J Pers Soc Psychol. 2008 Oct;95(4):826-42. doi: 10.1037/a0011381.
Cooperation among nonrelatives can be puzzling because cooperation often involves incurring costs to confer benefits on unrelated others. Punishment of noncooperators can sustain otherwise fragile cooperation, but the provision of punishment suffers from a "second-order" free-riding problem because nonpunishers can free ride on the benefits from costly punishment provided by others. One suggested solution to this problem is second-order punishment of nonpunishers; more generally, the threat or promise of higher order sanctions might maintain the lower order sanctions that enforce cooperation in collective action problems. Here the authors report on 3 experiments testing people's willingness to provide second-order sanctions by having participants play a cooperative game with opportunities to punish and reward each other. The authors found that people supported those who rewarded cooperators either by rewarding them or by punishing nonrewarders, but people did not support those who punished noncooperators--they did not reward punishers or punish nonpunishers. Furthermore, people did not approve of punishers more than they did nonpunishers, even when nonpunishers were clearly unwilling to use sanctions to support cooperation. The results suggest that people will much more readily support positive sanctions than they will support negative sanctions.
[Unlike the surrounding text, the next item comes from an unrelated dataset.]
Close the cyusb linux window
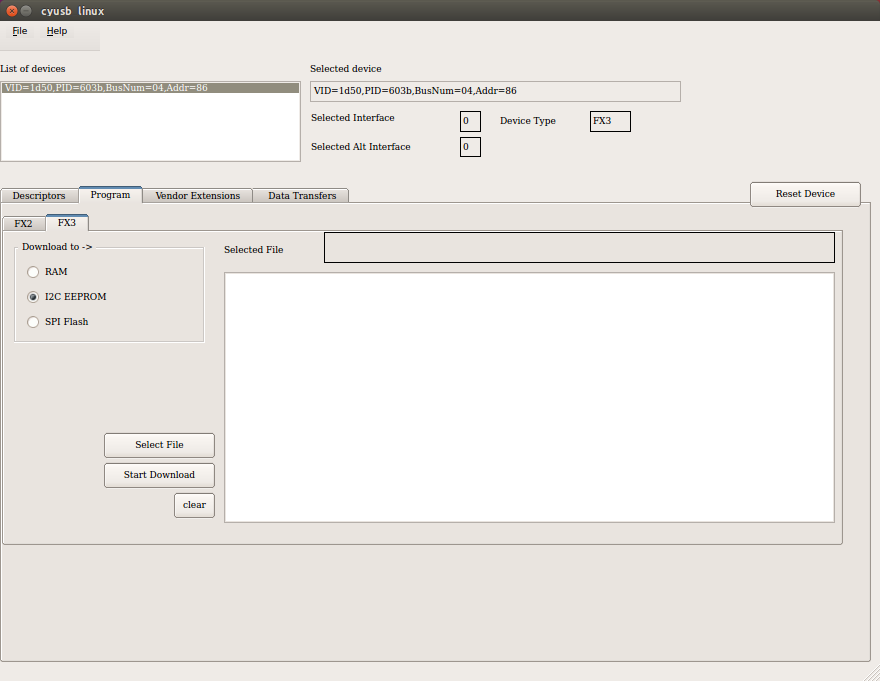The height and width of the screenshot is (681, 880). pyautogui.click(x=10, y=10)
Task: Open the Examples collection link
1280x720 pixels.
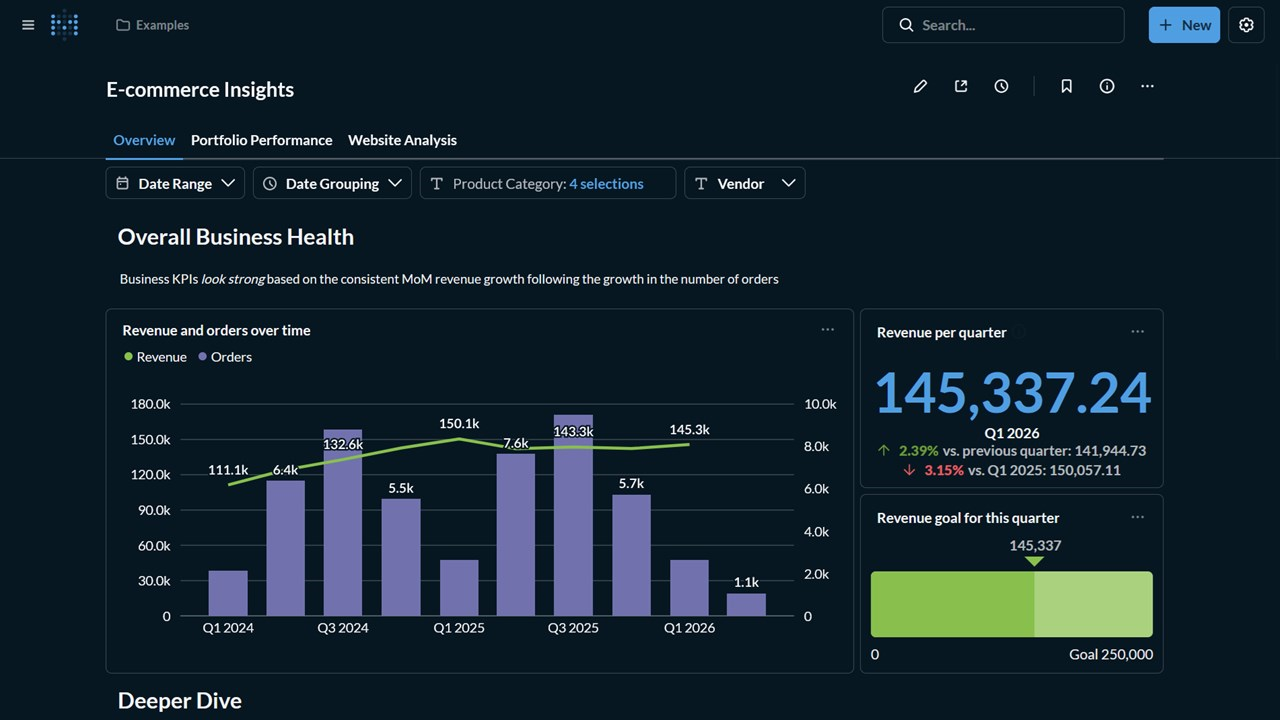Action: [153, 25]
非亲属之间的合作可能令人费解,因为合作往往涉及付出代价去为无关的他人提供益处。惩罚不合作者能够维持原本脆弱的合作,但惩罚的实施存在一个“二阶”搭便车问题,因为不实施惩罚者可以从他人实施的代价高昂的惩罚所带来的益处中搭便车。针对这个问题,一种建议的解决方案是对不实施惩罚者进行二阶惩罚;更普遍地说,高阶制裁的威胁或承诺可能会维持在集体行动问题中执行合作的低阶制裁。在此,作者报告了3项实验,通过让参与者进行一个有相互惩罚和奖励机会的合作游戏,来测试人们提供二阶制裁的意愿。作者发现,人们会支持那些通过奖励合作者(要么自己奖励他们,要么惩罚不奖励者)来奖励合作者的人,但人们不支持那些惩罚不合作者的人——他们不奖励实施惩罚者,也不惩罚不实施惩罚者。此外,即使不实施惩罚者明显不愿意使用制裁来支持合作,人们对实施惩罚者的认可程度也并不高于对不实施惩罚者的认可程度。结果表明,人们更愿意支持积极制裁,而不是消极制裁。